Last week Scot McKnight put out a little ebook, available from your national Amazon, under the title Junia is not Alone: Breaking our silence about women in the Bible and the church today. I downloaded and read it the day after it came out. It is short, cheap, passionate, and excellent.

McKnight opens his book with some anecdotal evidence about how the female leaders in the Bible are somehow overlooked in the contemporary church. Huldah is as important as Nathan in the story of Israel’s prophets, but put the two of them on a quiz paper, and I think we all know what the result would be…

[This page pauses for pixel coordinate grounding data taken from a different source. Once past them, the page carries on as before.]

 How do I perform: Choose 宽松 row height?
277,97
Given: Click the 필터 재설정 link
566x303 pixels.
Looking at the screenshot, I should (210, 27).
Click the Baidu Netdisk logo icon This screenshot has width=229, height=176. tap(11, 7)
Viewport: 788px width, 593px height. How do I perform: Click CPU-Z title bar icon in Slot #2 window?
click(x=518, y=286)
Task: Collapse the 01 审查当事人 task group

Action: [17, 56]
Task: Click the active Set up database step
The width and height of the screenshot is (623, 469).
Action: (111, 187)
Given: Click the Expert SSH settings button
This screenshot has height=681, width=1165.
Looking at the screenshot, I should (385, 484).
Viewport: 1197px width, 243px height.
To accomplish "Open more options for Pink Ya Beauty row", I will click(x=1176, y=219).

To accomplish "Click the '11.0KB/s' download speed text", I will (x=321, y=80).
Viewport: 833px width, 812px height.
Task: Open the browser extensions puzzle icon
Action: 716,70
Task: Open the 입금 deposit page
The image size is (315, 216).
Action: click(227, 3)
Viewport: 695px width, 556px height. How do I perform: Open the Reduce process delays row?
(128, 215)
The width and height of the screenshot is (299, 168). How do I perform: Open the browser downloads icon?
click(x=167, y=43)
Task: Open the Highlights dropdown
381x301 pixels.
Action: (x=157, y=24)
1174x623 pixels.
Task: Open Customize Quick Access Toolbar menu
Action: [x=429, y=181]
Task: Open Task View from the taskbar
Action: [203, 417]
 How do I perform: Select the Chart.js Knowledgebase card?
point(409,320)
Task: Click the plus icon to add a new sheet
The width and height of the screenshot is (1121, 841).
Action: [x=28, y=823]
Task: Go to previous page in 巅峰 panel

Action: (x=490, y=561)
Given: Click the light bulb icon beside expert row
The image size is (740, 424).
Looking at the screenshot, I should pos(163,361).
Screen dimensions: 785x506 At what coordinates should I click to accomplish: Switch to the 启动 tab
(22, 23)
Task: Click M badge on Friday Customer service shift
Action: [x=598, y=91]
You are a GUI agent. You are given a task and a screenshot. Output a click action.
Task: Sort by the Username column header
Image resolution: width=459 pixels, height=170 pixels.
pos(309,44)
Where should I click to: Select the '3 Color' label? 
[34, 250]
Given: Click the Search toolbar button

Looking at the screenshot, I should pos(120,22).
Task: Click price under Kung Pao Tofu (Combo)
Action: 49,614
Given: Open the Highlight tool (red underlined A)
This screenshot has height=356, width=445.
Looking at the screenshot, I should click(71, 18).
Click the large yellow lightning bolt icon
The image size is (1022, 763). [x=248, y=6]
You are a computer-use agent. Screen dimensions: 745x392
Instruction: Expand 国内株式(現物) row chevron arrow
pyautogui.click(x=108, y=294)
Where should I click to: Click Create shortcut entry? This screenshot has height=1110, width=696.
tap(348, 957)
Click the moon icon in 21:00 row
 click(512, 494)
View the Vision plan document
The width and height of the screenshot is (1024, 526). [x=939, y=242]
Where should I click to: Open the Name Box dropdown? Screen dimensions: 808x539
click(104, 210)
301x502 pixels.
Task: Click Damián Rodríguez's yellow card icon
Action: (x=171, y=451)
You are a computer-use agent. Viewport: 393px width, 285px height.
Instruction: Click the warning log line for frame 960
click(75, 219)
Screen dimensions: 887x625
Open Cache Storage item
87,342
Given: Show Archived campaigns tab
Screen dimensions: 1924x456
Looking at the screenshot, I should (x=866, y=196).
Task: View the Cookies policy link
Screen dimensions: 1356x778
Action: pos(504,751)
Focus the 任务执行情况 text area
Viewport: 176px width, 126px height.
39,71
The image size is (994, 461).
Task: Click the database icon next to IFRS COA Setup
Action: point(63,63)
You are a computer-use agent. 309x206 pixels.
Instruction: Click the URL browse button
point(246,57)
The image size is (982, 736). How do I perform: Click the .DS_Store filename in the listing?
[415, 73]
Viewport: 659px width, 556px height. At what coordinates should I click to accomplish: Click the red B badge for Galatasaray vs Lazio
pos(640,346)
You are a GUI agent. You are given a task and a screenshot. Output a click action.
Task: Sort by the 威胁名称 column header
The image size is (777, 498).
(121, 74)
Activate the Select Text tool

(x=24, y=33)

Junia is then introduced as a way into the big picture of female leaders in the Bible. Why doesn’t Paul make more of Junia? Because Paul knows his Bible, and knows that God has been calling women to play major roles in the story of salvation from the first: ‘Junia was not alone. Paul knew that she fitted comfortably into the Bible’s storied history about women.’ (l.97). There is then a whistle-stop tour of this storied history: Rebekah; Ruth; Esther; Miriam; Deborah; Huldah; Mary; Priscilla; Phoebe.

The focus then returns to Junia, and the history of readings and editions of the NT. If you know your Greek, you’ll know that an accent is all the difference between Junia (a female name, very well attested in history, as I’ve commented before on this blog) and Junias (an otherwise-unknown male name). This happened late. All the ancient versions (Old Lt; Vulg.; Syr,; Copt.) have a female Junia in Rom, 16:7. (So, incidentally, do all – without exception, I think – the church fathers. You know? Those native Greek-speaking church leaders? McKnight does not mention this.) And the English versions? ‘from Tyndale to the last quarter of the 19th century in English translations, Junia was a woman.’ (l. 148).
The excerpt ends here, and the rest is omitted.